In the early days of digital audio, Ed Meitner was frequently asked about circuit design from industry people interested in his ideas. It was this recognition of an insight into digital audio that led to one of the most innovative and celebrated careers in not only professional audio gear, but also the consumer products so important to audiophiles.
What began as collaborations between Meitner, Sony, and Phillips on the SACD format ultimately became two companies: EMM Labs and Meitner Audio. EMM Labs caters to professional and consumer customers alike. Their consumer lineup includes world-class digital-to-analog converters, amps, preamps, and streaming devices. Meitner Audio is a more cost-competitive branch of EMM Labs using some of the same technology but at a lower price point. It is from this lineup that the Meitner Audio MA3 D/A converter comes.
What Makes the Meitner Audio MA3 DAC Special?
- Based on features and performance relative to its retail price, the Meitner MA3 DAC offers real-world value. Much of the design is a carryover or trickle-down from the vastly more expensive EMM Labs DV2 ($30,000)
- The MA3 can convert PCM signals up to 192/24, DSD128, 2xDSD (via DoP), and DXD over USB Audio. This DAC is not afraid of high-resolution digital audio.

Supplied information -
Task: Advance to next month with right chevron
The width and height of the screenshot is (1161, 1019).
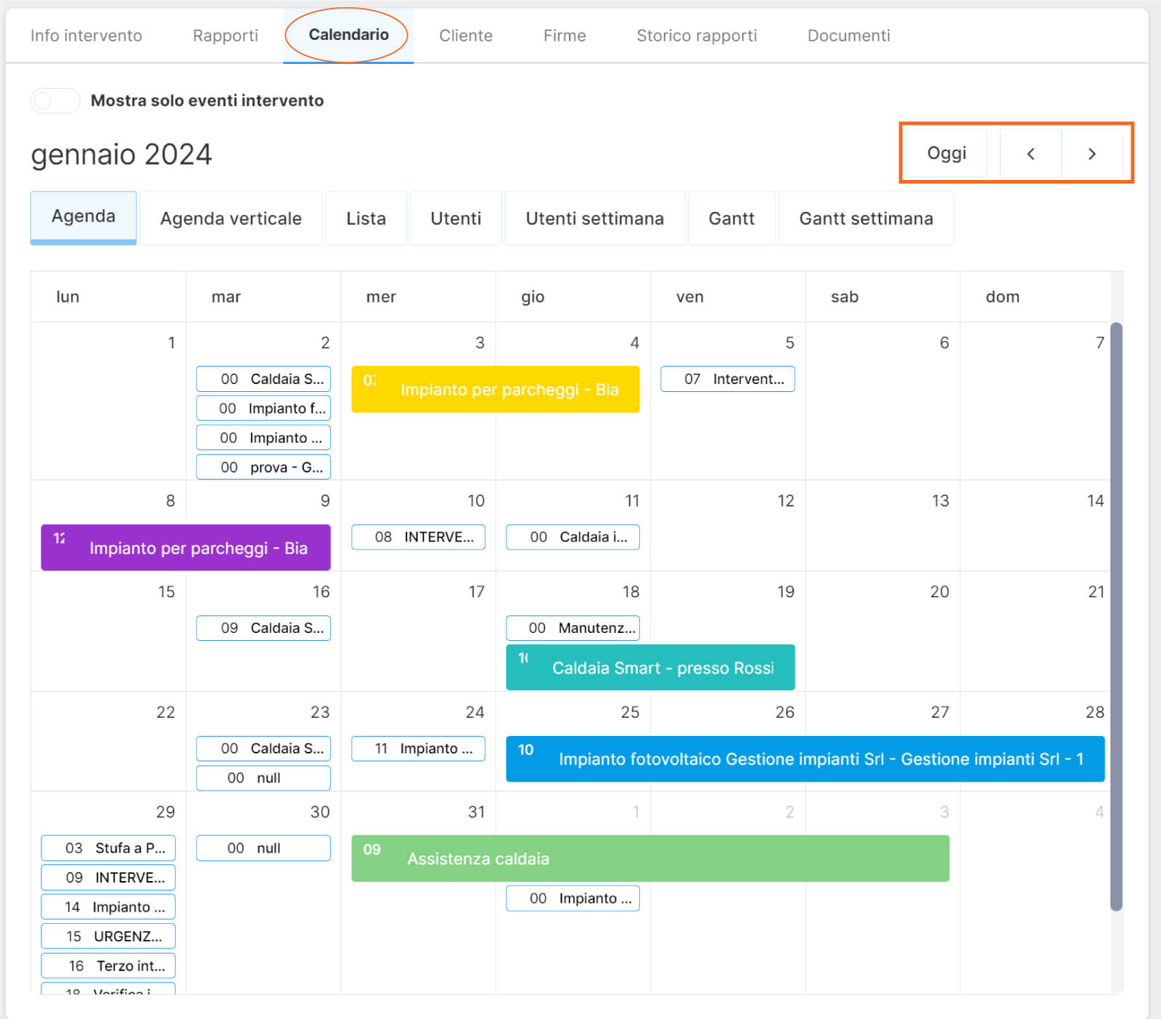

What the task requires - Pick up the article on the Meitner Audio MA3 DAC where it stops and continue it. The listing bears no relation to the article on the Meitner Audio MA3 DAC.

Result of this task -
- The MA3 is a Roon Ready Endpoint and may directly stream services such as Tidal, Qobuz, and other popular music services. It also has the capability for full MQA unfolding.
- File format processing include AAC, AIFF, FLAC, MP3, WAV, and WMA.
- Digital Inputs include AES/EBU, S/PDIF, COAX, TOSLINK, and USB Audio. Analog outputs are either balanced (XLR) or unbalanced (RCA).
- A fully discrete, one-bit DAC circuit internally upsamples all PCM and DSD audio to 16xDSD.
- The volume control on the MA3 enables a direct connection to an amplifier and provides volume attenuation. It may also be connected to a preamp and act as a standalone DAC.
- The mConnect app allows for network control with the use of Android or iOS devices.
- The Meitner MA3 DAC design employs fully discrete circuitry with no op-amps. This is not something you often see on similarly priced products.
- The one-bit discrete DAC is a Meitner design and it, along with other relevant operations, may be user-upgraded. This helps keep the MA3 somewhat futureproof, which is a major issue in the world of high-end digital audio.
- The MA3 does support MQA unfolding via both USB Audio and Ethernet input plus it does have USB media drive input so you can use portable USB thumb drives to playback audio files.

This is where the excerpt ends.